Rate distortion theory is concerned with optimally encoding signals from a given signal class \(\mathcal {S}\) using a budget of R bits, as \(R \rightarrow \infty \). We say that \(\mathcal {S}\) can be compressed at rate s if we can achieve an error of at most \(\mathcal {O}(R^{-s})\) for encoding the given signal class; the supremal compression rate is denoted by \(s^*(\mathcal {S})\). Given a fixed coding scheme, there usually are some elements of \(\mathcal {S}\) that are compressed at a higher rate than \(s^*(\mathcal {S})\) by the given coding scheme; in this paper, we study the size of this set of signals. We show that for certain “nice” signal classes \(\mathcal {S}\), a phase transition occurs: We construct a probability measure \(\mathbb {P}\) on \(\mathcal {S}\) such that for every coding scheme \(\mathcal {C}\) and any \(s > s^*(\mathcal {S})\), the set of signals encoded with error \(\mathcal {O}(R^{-s})\) by \(\mathcal {C}\) forms a \(\mathbb {P}\)-null-set. In particular, our results apply to all unit balls in Besov and Sobolev spaces that embed compactly into \(L^2 (\varOmega )\) for a bounded Lipschitz domain \(\varOmega \). As an application, we show that several existing sharpness results concerning function approximation using deep neural networks are in fact generically sharp. In addition, we provide quantitative and non-asymptotic bounds on the probability that a random \(f\in \mathcal {S}\) can be encoded to within accuracy \(\varepsilon \) using R bits. This result is subsequently applied to the problem of approximately representing \(f\in \mathcal {S}\) to within accuracy \(\varepsilon \) by a (quantized) neural network with at most W nonzero weights. We show that for any \(s > s^*(\mathcal {S})\) there are constants c, C such that, no matter what kind of “learning” procedure is used to produce such a network, the probability of success is bounded from above by \(\min \big \{1, 2^{C\cdot W \lceil \log _2 (1+W) \rceil ^2 - c\cdot \varepsilon ^{-1/s}} \big \}\).

率失真理论涉及使用R位预算对来自给定信号类\(\mathcal {S}\) 的信号进行最佳编码，如\(R \rightarrow \infty \)。
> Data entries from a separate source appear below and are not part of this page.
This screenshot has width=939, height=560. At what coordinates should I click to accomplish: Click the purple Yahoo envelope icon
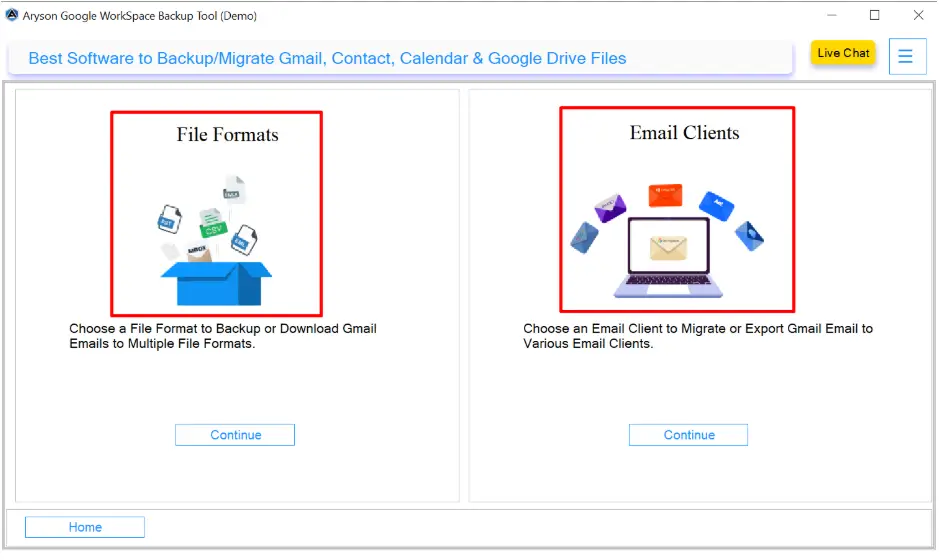point(610,207)
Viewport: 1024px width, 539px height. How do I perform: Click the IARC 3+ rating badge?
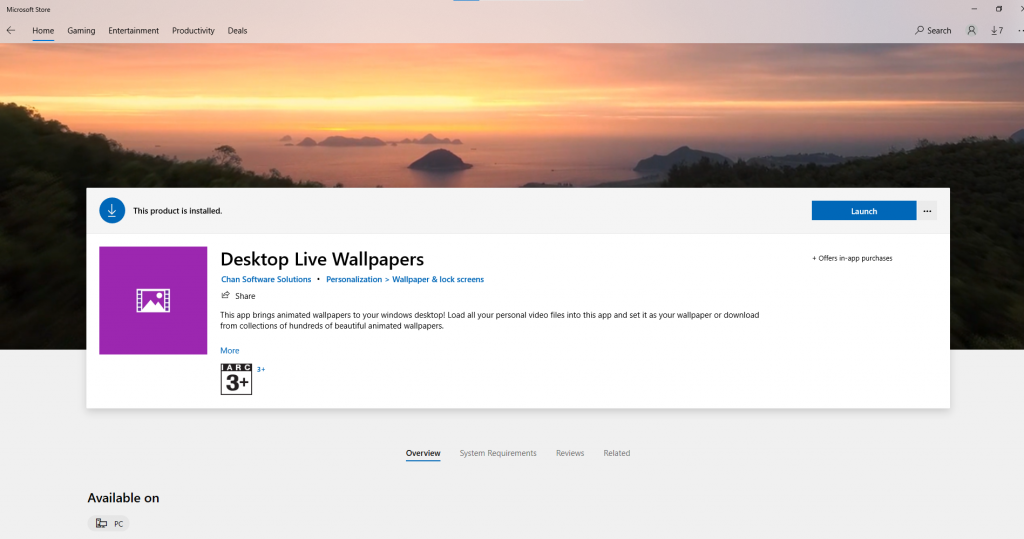click(x=236, y=379)
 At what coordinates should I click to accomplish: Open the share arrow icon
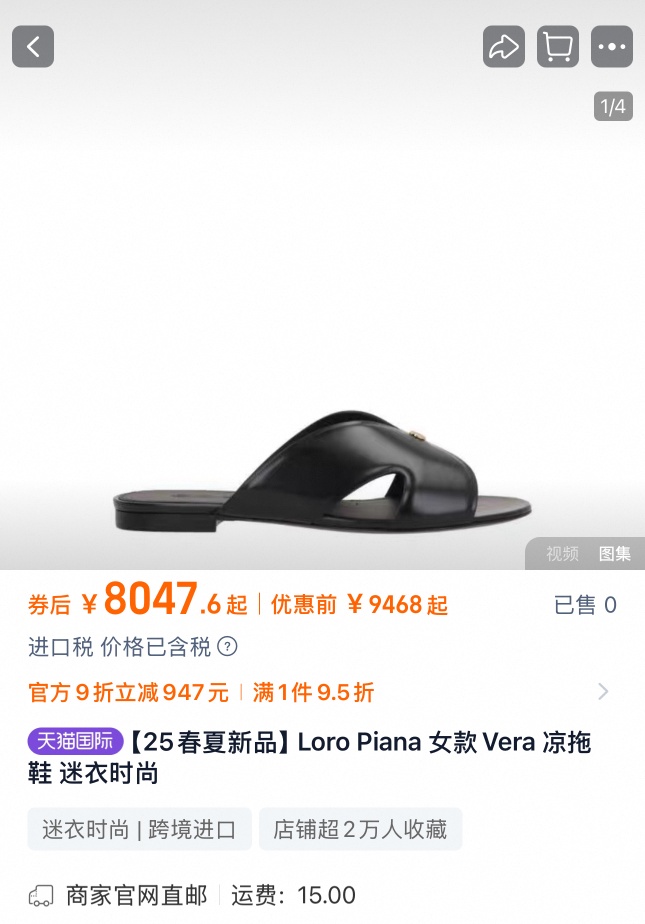pyautogui.click(x=504, y=47)
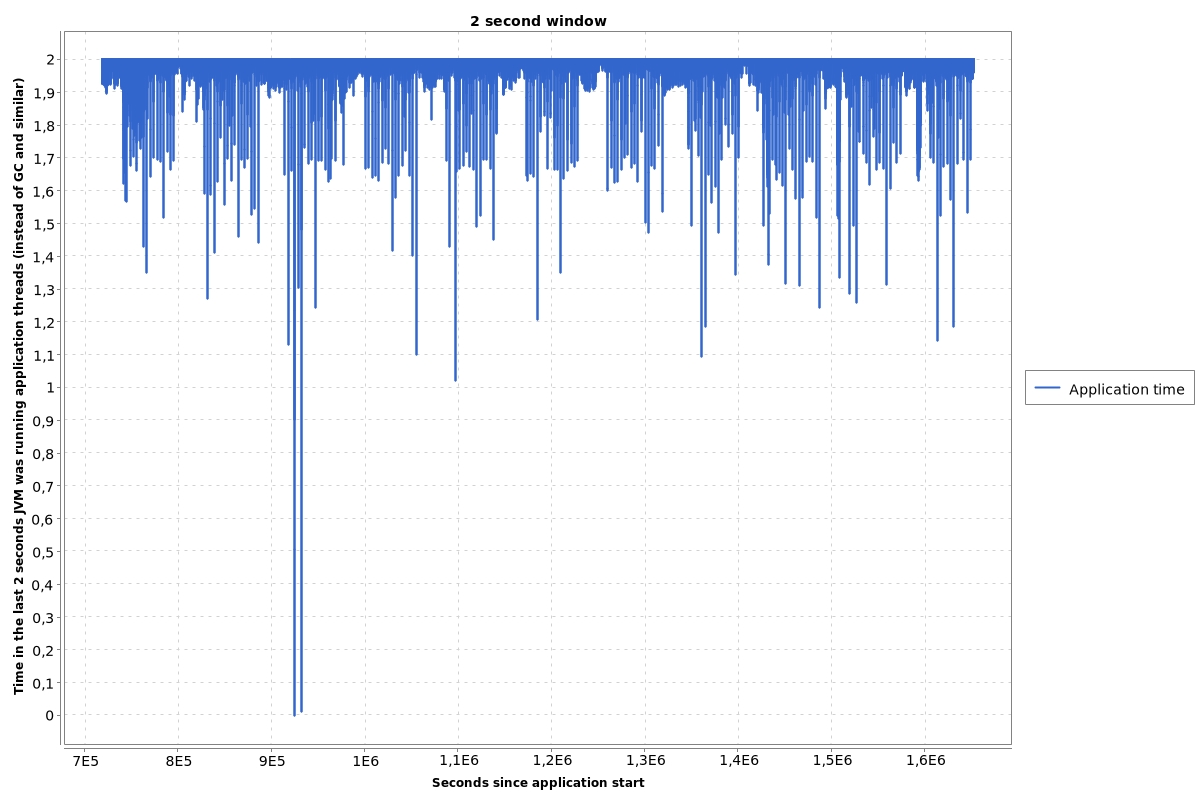1200x800 pixels.
Task: Click the chart title "2 second window"
Action: click(538, 21)
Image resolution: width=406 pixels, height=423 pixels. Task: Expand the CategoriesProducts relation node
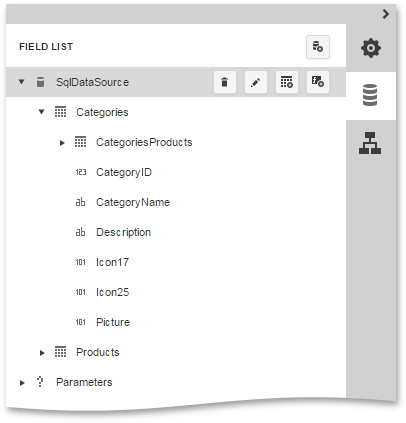(x=62, y=143)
我们说\(\mathcal {S}\)可以以速率s压缩，如果我们可以实现最多\(\mathcal {O}(R^{-s})\)的误差来编码给定的信号类; 最高压缩率由\(s^*(\mathcal {S})\) 表示。给定一个固定的编码方案，通常\(\mathcal {S}\) 的一些元素以比\(s^*(\mathcal {S})\)更高的速率压缩 通过给定的编码方案；在本文中，我们研究了这组信号的大小。我们表明，对于某些“好的”信号类\(\mathcal {S}\)，会发生相变：我们在\(\mathcal {S}\)上构建概率度量\(\mathbb {P }\)这样对于每个编码方案\(\mathcal {C}\)和任何\(s > s^*(\mathcal {S})\)，用错误编码的信号集\(\mathcal {O}(R^ {-s})\)由\(\mathcal {C}\)形成一个\(\mathbb {P}\) -null-set。特别是，我们的结果适用于 Besov 和 Sobolev 空间中的所有单位球，它们紧密地嵌入到\(L^2 (\varOmega )\)用于有界 Lipschitz 域\(\varOmega \)。作为一个应用，我们展示了几个关于使用深度神经网络的函数逼近的现有锐度结果实际上一般是锐利的。此外，我们提供了随机\(f\in \mathcal {S}\)可以使用R位编码到精度\(\varepsilon \)范围内的概率的定量和非渐近界限。这个结果随后被施加到的近似表示问题\（F \在\ mathcal {S} \）到精度内\（\ varepsilon \）由（量化）的神经网络具有至多W¯¯非零权重。我们证明对于任何\(s > s^*(\mathcal {S})\)都有常数c ,  C使得，无论使用什么样的“学习”过程来产生这样的网络，成功的边界是\(\min \big \{1, 2^{C\cdot W \lceil \log _2 (1+W) \rceil ^2 - c\cdot \varepsilon ^{-1/s} } \big \}\)。